#### GIVEN PASSAGE
☆ ☆ ☆ ☆
Returning to Work: Can You Keep Working from Home if Your Employer Wants You Back in the Workplace?

With the increase in Covid-19 vaccinations across the country, the U.S. has begun the process of returning to work. Understandably, many people are still nervous about their health and the risk of in-person work. On top of the stress of shifting back to everyday life, many people are overwhelmed by the ever-changing guidelines, executive orders, and regulations coming from the federal and local governments. 

What Does the CDC Say about Returning to Work?

The CDC recommends that people continue practicing everyday preventive actions to protect themselves and others from Covid-19, including social distancing and the use of masks if unvaccinated. According to the CDC, if you’ve been fully vaccinated you can resume activities that you did prior to the pandemic without wearing a mask or staying 6 feet apart.  However, you must still wear a mask where it is required by federal, local, tribal, or territorial laws or regulations, such as within local businesses. People are considered fully vaccinated two weeks after their second dosage in a 2-dose series, such as the Pfizer or Moderna vaccines, or two weeks after a single-dose vaccine, such as Johnson & Johnson’s vaccine. The CDC warns that if you do not meet these requirements then you are not fully vaccinated and should continue taking all precautions until you are fully vaccinated. If you have a condition or are taking medications that weaken your immune system, you may not be fully protected even if you are fully vaccinated. Talk to your healthcare provider. Even after vaccination, you may need to continue taking all precautions

Still Uneasy about Returning to Work?
☆ ☆ ☆ ☆
#### STORED DATA
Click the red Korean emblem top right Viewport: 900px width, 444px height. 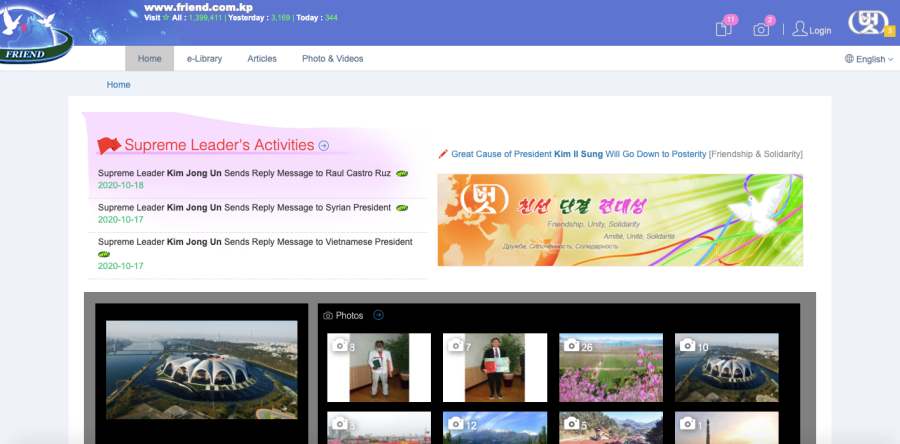[867, 22]
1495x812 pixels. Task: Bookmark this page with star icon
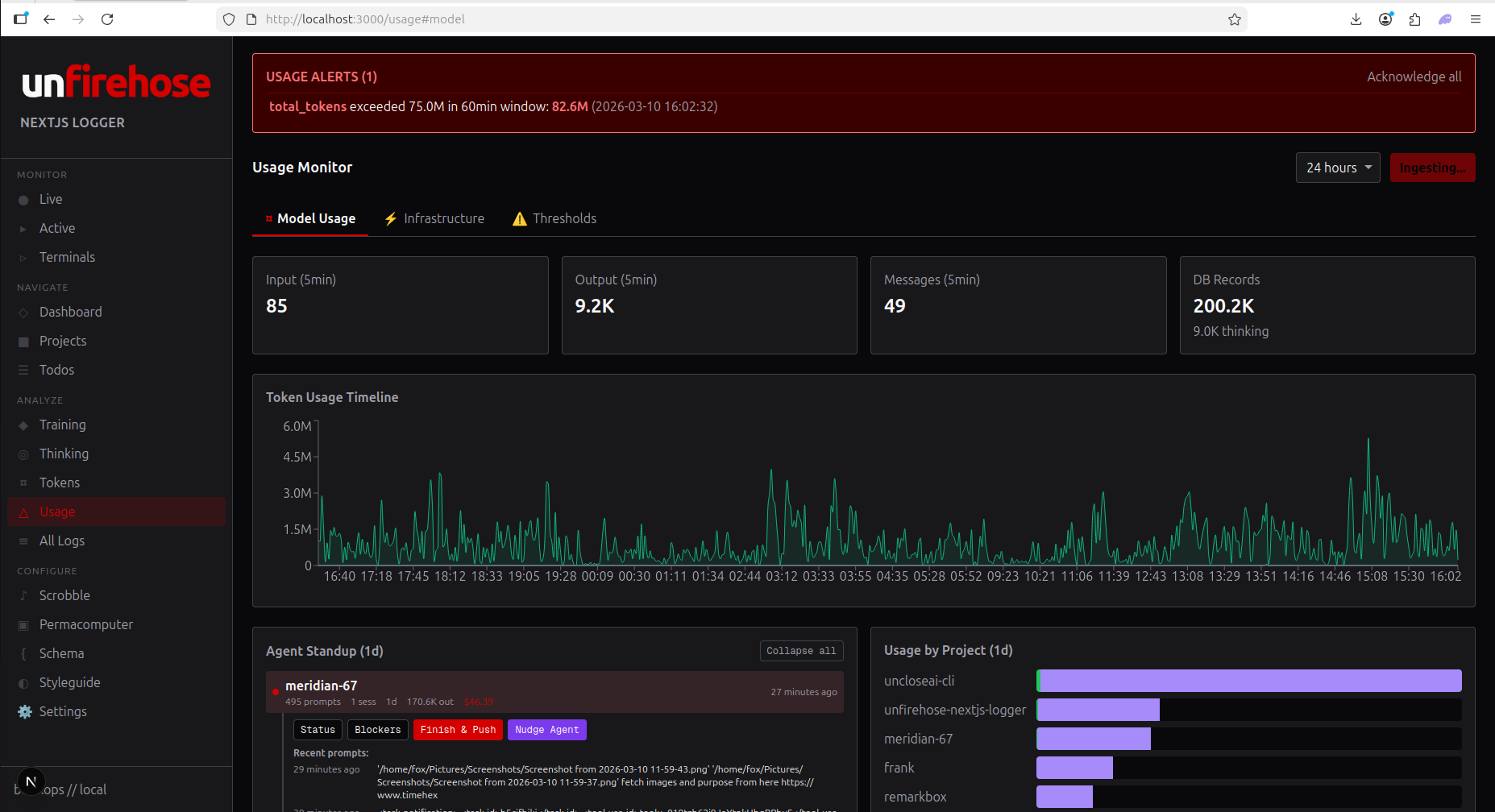[x=1234, y=19]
☆ ☆ ☆ ☆
#### TASK
Please repeat, word for word, the part of the returning-to-work article that opens with the words "Returning to Work: Can" and closes with "and local governments.".

#### SOLUTION
Returning to Work: Can You Keep Working from Home if Your Employer Wants You Back in the Workplace?

With the increase in Covid-19 vaccinations across the country, the U.S. has begun the process of returning to work. Understandably, many people are still nervous about their health and the risk of in-person work. On top of the stress of shifting back to everyday life, many people are overwhelmed by the ever-changing guidelines, executive orders, and regulations coming from the federal and local governments.